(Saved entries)

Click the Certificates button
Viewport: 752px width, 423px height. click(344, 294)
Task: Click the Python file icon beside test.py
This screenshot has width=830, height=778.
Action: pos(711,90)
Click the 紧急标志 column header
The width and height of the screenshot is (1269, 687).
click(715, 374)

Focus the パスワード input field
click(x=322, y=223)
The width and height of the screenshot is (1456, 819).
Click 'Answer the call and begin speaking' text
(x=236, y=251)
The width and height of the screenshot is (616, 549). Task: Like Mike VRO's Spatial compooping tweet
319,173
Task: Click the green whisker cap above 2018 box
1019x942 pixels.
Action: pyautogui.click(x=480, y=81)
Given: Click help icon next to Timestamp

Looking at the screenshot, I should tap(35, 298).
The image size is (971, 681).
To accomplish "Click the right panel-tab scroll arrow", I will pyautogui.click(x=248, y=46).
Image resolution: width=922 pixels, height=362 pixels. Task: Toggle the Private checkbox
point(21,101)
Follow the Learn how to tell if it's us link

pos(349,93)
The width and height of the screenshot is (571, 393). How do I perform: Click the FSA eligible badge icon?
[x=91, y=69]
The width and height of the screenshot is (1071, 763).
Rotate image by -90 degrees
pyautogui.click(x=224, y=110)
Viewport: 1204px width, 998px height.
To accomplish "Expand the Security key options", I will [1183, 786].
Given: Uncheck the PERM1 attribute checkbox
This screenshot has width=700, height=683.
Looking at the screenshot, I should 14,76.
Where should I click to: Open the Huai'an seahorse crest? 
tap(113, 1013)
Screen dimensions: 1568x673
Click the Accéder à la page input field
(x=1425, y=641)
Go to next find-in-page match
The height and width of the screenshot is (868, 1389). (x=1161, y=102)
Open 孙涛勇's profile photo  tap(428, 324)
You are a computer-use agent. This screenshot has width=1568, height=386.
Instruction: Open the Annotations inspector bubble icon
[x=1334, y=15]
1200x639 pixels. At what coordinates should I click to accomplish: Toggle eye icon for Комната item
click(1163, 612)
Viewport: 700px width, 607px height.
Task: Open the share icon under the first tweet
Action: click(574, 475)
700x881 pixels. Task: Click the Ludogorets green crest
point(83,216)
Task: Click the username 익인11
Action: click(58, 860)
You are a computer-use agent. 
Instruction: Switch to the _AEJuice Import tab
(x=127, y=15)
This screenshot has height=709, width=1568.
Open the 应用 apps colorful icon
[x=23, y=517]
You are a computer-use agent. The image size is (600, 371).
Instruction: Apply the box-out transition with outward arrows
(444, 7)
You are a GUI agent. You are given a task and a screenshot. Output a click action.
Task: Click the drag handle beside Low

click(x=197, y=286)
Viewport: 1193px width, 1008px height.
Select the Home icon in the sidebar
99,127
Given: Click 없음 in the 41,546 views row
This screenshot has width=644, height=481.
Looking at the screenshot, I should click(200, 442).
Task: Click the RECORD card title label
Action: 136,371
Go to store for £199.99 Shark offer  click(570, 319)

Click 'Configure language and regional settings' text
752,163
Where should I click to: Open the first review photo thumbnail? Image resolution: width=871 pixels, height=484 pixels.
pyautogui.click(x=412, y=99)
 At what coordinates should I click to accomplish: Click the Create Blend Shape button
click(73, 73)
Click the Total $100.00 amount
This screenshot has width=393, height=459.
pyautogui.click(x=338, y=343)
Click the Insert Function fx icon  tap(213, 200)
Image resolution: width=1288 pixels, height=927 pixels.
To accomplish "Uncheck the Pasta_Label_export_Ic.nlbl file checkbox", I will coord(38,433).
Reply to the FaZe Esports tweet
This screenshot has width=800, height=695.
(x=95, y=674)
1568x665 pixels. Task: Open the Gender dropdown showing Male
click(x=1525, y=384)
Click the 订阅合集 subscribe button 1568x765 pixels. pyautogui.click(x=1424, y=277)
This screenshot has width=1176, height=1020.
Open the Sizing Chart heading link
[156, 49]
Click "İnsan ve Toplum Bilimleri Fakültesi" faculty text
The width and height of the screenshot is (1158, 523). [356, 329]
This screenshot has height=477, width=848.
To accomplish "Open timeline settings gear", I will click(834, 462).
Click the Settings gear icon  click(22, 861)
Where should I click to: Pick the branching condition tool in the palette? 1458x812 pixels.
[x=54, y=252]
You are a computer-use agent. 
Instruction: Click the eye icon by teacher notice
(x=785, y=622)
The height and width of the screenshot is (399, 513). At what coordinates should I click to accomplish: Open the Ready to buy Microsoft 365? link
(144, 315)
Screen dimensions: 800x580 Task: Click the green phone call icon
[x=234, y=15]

**Problem to solve**
Every record must be retyped so that it matches the original exactly.

**Task response**
Click the Certificates button
Viewport: 752px width, 423px height. click(344, 294)
Task: Click the Python file icon beside test.py
This screenshot has width=830, height=778.
Action: pos(711,90)
Click the 紧急标志 column header
The width and height of the screenshot is (1269, 687).
click(715, 374)

Focus the パスワード input field
click(x=322, y=223)
The width and height of the screenshot is (1456, 819).
Click 'Answer the call and begin speaking' text
(x=236, y=251)
The width and height of the screenshot is (616, 549). Task: Like Mike VRO's Spatial compooping tweet
319,173
Task: Click the green whisker cap above 2018 box
1019x942 pixels.
Action: pyautogui.click(x=480, y=81)
Given: Click help icon next to Timestamp

Looking at the screenshot, I should tap(35, 298).
The image size is (971, 681).
To accomplish "Click the right panel-tab scroll arrow", I will pyautogui.click(x=248, y=46).
Image resolution: width=922 pixels, height=362 pixels. Task: Toggle the Private checkbox
point(21,101)
Follow the Learn how to tell if it's us link

pos(349,93)
The width and height of the screenshot is (571, 393). How do I perform: Click the FSA eligible badge icon?
[x=91, y=69]
The width and height of the screenshot is (1071, 763).
Rotate image by -90 degrees
pyautogui.click(x=224, y=110)
Viewport: 1204px width, 998px height.
To accomplish "Expand the Security key options", I will [1183, 786].
Given: Uncheck the PERM1 attribute checkbox
This screenshot has width=700, height=683.
Looking at the screenshot, I should 14,76.
Where should I click to: Open the Huai'an seahorse crest? 
tap(113, 1013)
Screen dimensions: 1568x673
Click the Accéder à la page input field
(x=1425, y=641)
Go to next find-in-page match
The height and width of the screenshot is (868, 1389). (x=1161, y=102)
Open 孙涛勇's profile photo  tap(428, 324)
You are a computer-use agent. This screenshot has width=1568, height=386.
Instruction: Open the Annotations inspector bubble icon
[x=1334, y=15]
1200x639 pixels. At what coordinates should I click to accomplish: Toggle eye icon for Комната item
click(1163, 612)
Viewport: 700px width, 607px height.
Task: Open the share icon under the first tweet
Action: click(574, 475)
700x881 pixels. Task: Click the Ludogorets green crest
point(83,216)
Task: Click the username 익인11
Action: click(58, 860)
You are a computer-use agent. 
Instruction: Switch to the _AEJuice Import tab
(x=127, y=15)
This screenshot has height=709, width=1568.
Open the 应用 apps colorful icon
[x=23, y=517]
You are a computer-use agent. The image size is (600, 371).
Instruction: Apply the box-out transition with outward arrows
(444, 7)
You are a GUI agent. You are given a task and a screenshot. Output a click action.
Task: Click the drag handle beside Low

click(x=197, y=286)
Viewport: 1193px width, 1008px height.
Select the Home icon in the sidebar
99,127
Given: Click 없음 in the 41,546 views row
This screenshot has width=644, height=481.
Looking at the screenshot, I should click(200, 442).
Task: Click the RECORD card title label
Action: 136,371
Go to store for £199.99 Shark offer  click(570, 319)

Click 'Configure language and regional settings' text
752,163
Where should I click to: Open the first review photo thumbnail? Image resolution: width=871 pixels, height=484 pixels.
pyautogui.click(x=412, y=99)
 At what coordinates should I click to accomplish: Click the Create Blend Shape button
click(73, 73)
Click the Total $100.00 amount
This screenshot has width=393, height=459.
pyautogui.click(x=338, y=343)
Click the Insert Function fx icon  tap(213, 200)
Image resolution: width=1288 pixels, height=927 pixels.
To accomplish "Uncheck the Pasta_Label_export_Ic.nlbl file checkbox", I will coord(38,433).
Reply to the FaZe Esports tweet
This screenshot has width=800, height=695.
(x=95, y=674)
1568x665 pixels. Task: Open the Gender dropdown showing Male
click(x=1525, y=384)
Click the 订阅合集 subscribe button 1568x765 pixels. pyautogui.click(x=1424, y=277)
This screenshot has width=1176, height=1020.
Open the Sizing Chart heading link
[156, 49]
Click "İnsan ve Toplum Bilimleri Fakültesi" faculty text
The width and height of the screenshot is (1158, 523). [356, 329]
This screenshot has height=477, width=848.
To accomplish "Open timeline settings gear", I will click(834, 462).
Click the Settings gear icon  click(22, 861)
Where should I click to: Pick the branching condition tool in the palette? 1458x812 pixels.
[x=54, y=252]
You are a computer-use agent. 
Instruction: Click the eye icon by teacher notice
(x=785, y=622)
The height and width of the screenshot is (399, 513). At what coordinates should I click to accomplish: Open the Ready to buy Microsoft 365? link
(144, 315)
Screen dimensions: 800x580 Task: Click the green phone call icon
[x=234, y=15]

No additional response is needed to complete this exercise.